The records:
>>>

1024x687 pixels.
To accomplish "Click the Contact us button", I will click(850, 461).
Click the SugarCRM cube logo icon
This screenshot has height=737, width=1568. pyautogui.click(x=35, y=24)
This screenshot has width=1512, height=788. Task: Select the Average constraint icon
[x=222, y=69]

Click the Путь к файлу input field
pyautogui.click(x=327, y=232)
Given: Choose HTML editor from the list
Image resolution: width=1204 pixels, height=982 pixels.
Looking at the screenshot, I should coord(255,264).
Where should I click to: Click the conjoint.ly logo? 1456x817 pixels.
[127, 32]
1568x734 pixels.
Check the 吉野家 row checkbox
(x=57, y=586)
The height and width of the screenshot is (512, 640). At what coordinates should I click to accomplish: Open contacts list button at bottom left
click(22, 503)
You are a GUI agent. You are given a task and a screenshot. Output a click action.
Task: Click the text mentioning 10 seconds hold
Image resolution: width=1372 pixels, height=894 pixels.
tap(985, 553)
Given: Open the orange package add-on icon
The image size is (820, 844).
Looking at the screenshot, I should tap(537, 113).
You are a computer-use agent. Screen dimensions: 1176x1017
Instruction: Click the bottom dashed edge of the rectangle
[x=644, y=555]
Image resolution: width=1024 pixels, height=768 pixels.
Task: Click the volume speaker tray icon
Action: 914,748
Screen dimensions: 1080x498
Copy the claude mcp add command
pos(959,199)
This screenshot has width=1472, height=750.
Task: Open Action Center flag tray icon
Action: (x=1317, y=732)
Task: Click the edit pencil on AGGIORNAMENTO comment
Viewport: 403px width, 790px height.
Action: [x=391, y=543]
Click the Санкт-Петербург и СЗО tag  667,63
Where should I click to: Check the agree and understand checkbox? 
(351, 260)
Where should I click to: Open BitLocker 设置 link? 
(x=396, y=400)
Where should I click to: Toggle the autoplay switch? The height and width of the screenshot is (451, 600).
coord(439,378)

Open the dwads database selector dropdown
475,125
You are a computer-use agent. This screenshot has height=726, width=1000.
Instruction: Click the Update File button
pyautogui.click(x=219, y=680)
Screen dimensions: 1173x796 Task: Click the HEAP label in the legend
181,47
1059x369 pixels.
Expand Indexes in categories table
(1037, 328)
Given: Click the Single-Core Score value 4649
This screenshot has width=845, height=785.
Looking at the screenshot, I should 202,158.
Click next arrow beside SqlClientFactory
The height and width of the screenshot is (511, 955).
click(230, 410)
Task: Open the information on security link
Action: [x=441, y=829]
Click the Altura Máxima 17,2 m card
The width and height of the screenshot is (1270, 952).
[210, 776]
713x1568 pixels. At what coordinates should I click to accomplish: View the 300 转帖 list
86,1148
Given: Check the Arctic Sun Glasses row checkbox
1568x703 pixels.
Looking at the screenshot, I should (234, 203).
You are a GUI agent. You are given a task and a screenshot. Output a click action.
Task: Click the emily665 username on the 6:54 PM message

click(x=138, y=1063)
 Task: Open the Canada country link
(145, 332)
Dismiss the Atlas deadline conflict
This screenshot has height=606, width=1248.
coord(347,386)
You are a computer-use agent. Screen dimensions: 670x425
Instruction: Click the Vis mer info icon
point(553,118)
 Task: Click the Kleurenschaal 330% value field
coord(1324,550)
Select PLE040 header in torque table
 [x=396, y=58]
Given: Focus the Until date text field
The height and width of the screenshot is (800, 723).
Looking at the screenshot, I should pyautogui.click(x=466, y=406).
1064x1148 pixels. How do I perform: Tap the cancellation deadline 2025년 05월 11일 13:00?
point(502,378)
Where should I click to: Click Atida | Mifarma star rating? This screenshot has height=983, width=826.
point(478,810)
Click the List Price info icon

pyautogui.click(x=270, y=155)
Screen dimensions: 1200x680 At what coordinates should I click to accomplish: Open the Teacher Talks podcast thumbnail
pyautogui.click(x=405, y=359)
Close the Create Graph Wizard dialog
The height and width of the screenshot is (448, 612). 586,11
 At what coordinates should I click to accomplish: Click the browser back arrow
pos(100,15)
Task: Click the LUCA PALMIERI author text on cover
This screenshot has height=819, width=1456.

<<<

Required work:
Give back every record exactly.

Answer:
1024x687 pixels.
To accomplish "Click the Contact us button", I will click(850, 461).
Click the SugarCRM cube logo icon
This screenshot has height=737, width=1568. pyautogui.click(x=35, y=24)
This screenshot has width=1512, height=788. Task: Select the Average constraint icon
[x=222, y=69]

Click the Путь к файлу input field
pyautogui.click(x=327, y=232)
Given: Choose HTML editor from the list
Image resolution: width=1204 pixels, height=982 pixels.
Looking at the screenshot, I should coord(255,264).
Where should I click to: Click the conjoint.ly logo? 1456x817 pixels.
[127, 32]
1568x734 pixels.
Check the 吉野家 row checkbox
(x=57, y=586)
The height and width of the screenshot is (512, 640). At what coordinates should I click to accomplish: Open contacts list button at bottom left
click(22, 503)
You are a GUI agent. You are given a task and a screenshot. Output a click action.
Task: Click the text mentioning 10 seconds hold
Image resolution: width=1372 pixels, height=894 pixels.
tap(985, 553)
Given: Open the orange package add-on icon
The image size is (820, 844).
Looking at the screenshot, I should tap(537, 113).
You are a computer-use agent. Screen dimensions: 1176x1017
Instruction: Click the bottom dashed edge of the rectangle
[x=644, y=555]
Image resolution: width=1024 pixels, height=768 pixels.
Task: Click the volume speaker tray icon
Action: 914,748
Screen dimensions: 1080x498
Copy the claude mcp add command
pos(959,199)
This screenshot has width=1472, height=750.
Task: Open Action Center flag tray icon
Action: (x=1317, y=732)
Task: Click the edit pencil on AGGIORNAMENTO comment
Viewport: 403px width, 790px height.
Action: [x=391, y=543]
Click the Санкт-Петербург и СЗО tag  667,63
Where should I click to: Check the agree and understand checkbox? 
(351, 260)
Where should I click to: Open BitLocker 设置 link? 
(x=396, y=400)
Where should I click to: Toggle the autoplay switch? The height and width of the screenshot is (451, 600).
coord(439,378)

Open the dwads database selector dropdown
475,125
You are a computer-use agent. This screenshot has height=726, width=1000.
Instruction: Click the Update File button
pyautogui.click(x=219, y=680)
Screen dimensions: 1173x796 Task: Click the HEAP label in the legend
181,47
1059x369 pixels.
Expand Indexes in categories table
(1037, 328)
Given: Click the Single-Core Score value 4649
This screenshot has width=845, height=785.
Looking at the screenshot, I should 202,158.
Click next arrow beside SqlClientFactory
The height and width of the screenshot is (511, 955).
click(230, 410)
Task: Open the information on security link
Action: [x=441, y=829]
Click the Altura Máxima 17,2 m card
The width and height of the screenshot is (1270, 952).
[210, 776]
713x1568 pixels. At what coordinates should I click to accomplish: View the 300 转帖 list
86,1148
Given: Check the Arctic Sun Glasses row checkbox
1568x703 pixels.
Looking at the screenshot, I should (234, 203).
You are a GUI agent. You are given a task and a screenshot. Output a click action.
Task: Click the emily665 username on the 6:54 PM message

click(x=138, y=1063)
 Task: Open the Canada country link
(145, 332)
Dismiss the Atlas deadline conflict
This screenshot has height=606, width=1248.
coord(347,386)
You are a computer-use agent. Screen dimensions: 670x425
Instruction: Click the Vis mer info icon
point(553,118)
 Task: Click the Kleurenschaal 330% value field
coord(1324,550)
Select PLE040 header in torque table
 [x=396, y=58]
Given: Focus the Until date text field
The height and width of the screenshot is (800, 723).
Looking at the screenshot, I should pyautogui.click(x=466, y=406).
1064x1148 pixels. How do I perform: Tap the cancellation deadline 2025년 05월 11일 13:00?
point(502,378)
Where should I click to: Click Atida | Mifarma star rating? This screenshot has height=983, width=826.
point(478,810)
Click the List Price info icon

pyautogui.click(x=270, y=155)
Screen dimensions: 1200x680 At what coordinates should I click to accomplish: Open the Teacher Talks podcast thumbnail
pyautogui.click(x=405, y=359)
Close the Create Graph Wizard dialog
The height and width of the screenshot is (448, 612). 586,11
 At what coordinates should I click to accomplish: Click the browser back arrow
pos(100,15)
Task: Click the LUCA PALMIERI author text on cover
This screenshot has height=819, width=1456.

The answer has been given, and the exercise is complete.